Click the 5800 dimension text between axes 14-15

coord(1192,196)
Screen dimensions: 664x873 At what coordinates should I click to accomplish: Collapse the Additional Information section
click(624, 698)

....................

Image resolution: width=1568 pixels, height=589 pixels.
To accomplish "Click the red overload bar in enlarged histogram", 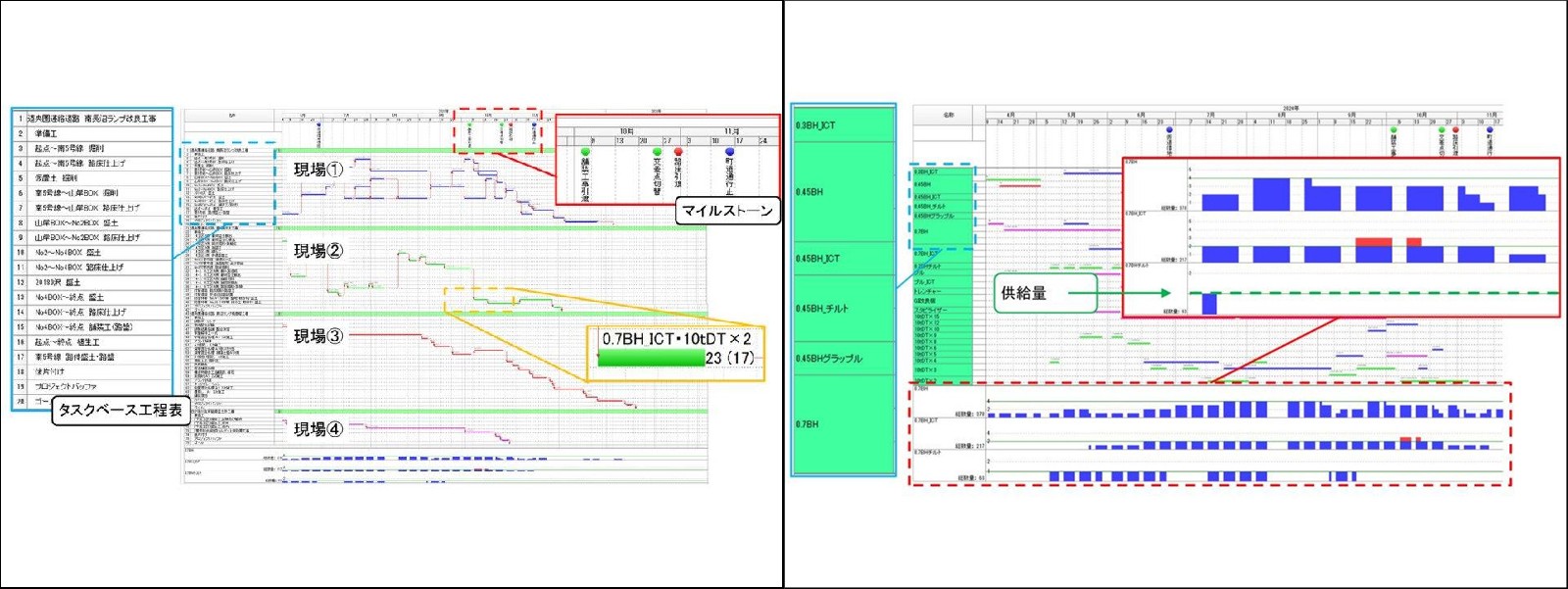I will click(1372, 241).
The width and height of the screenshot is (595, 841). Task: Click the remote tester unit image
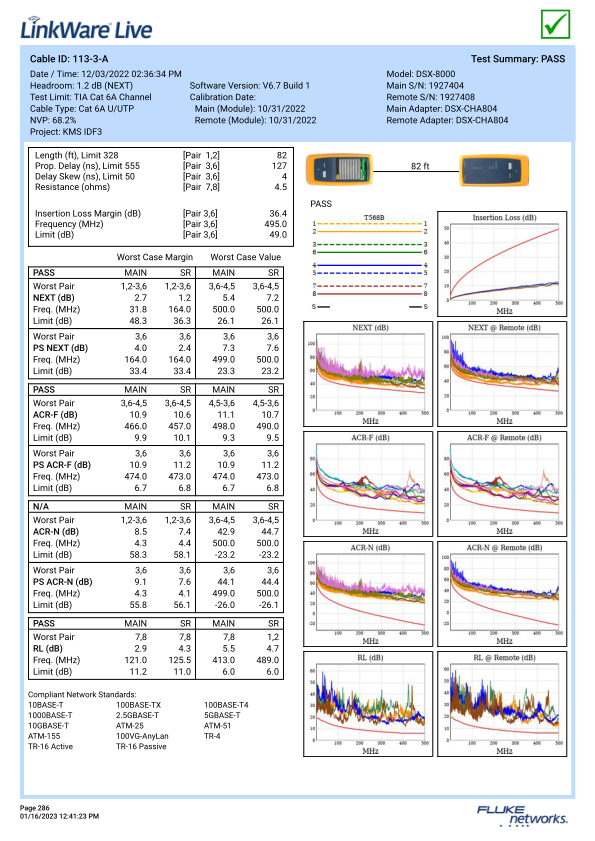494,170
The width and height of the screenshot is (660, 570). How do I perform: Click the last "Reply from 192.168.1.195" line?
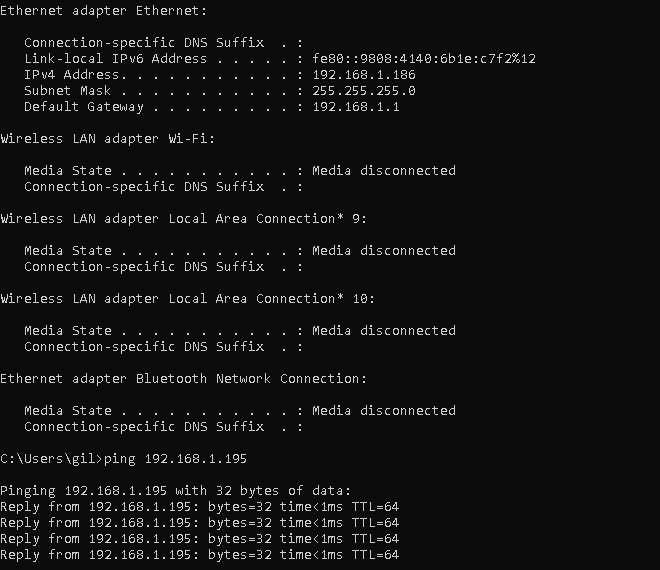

....................

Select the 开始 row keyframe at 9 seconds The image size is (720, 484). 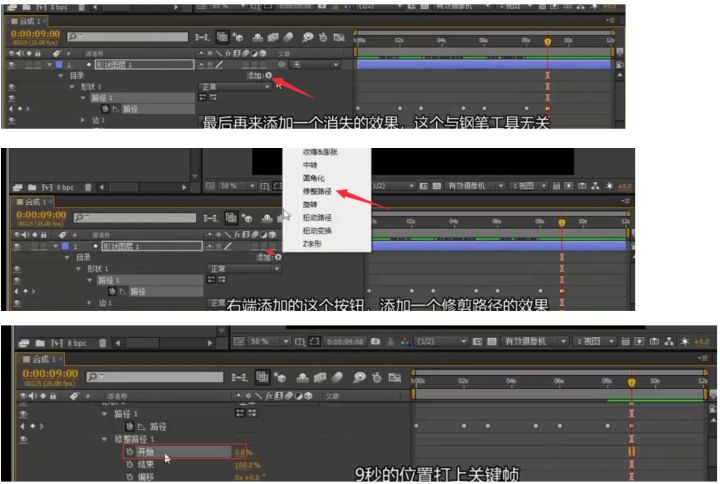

....................

Task to complete -
Write out the lines above from the one with "The width and height of the screenshot is (595, 841)." through the one with "The width and height of the screenshot is (660, 570).", ends included, exactly; no picture goes in.

Response -
The width and height of the screenshot is (595, 841). Task: Click the remote tester unit image
494,170
The width and height of the screenshot is (660, 570). How do I perform: Click the last "Reply from 192.168.1.195" line?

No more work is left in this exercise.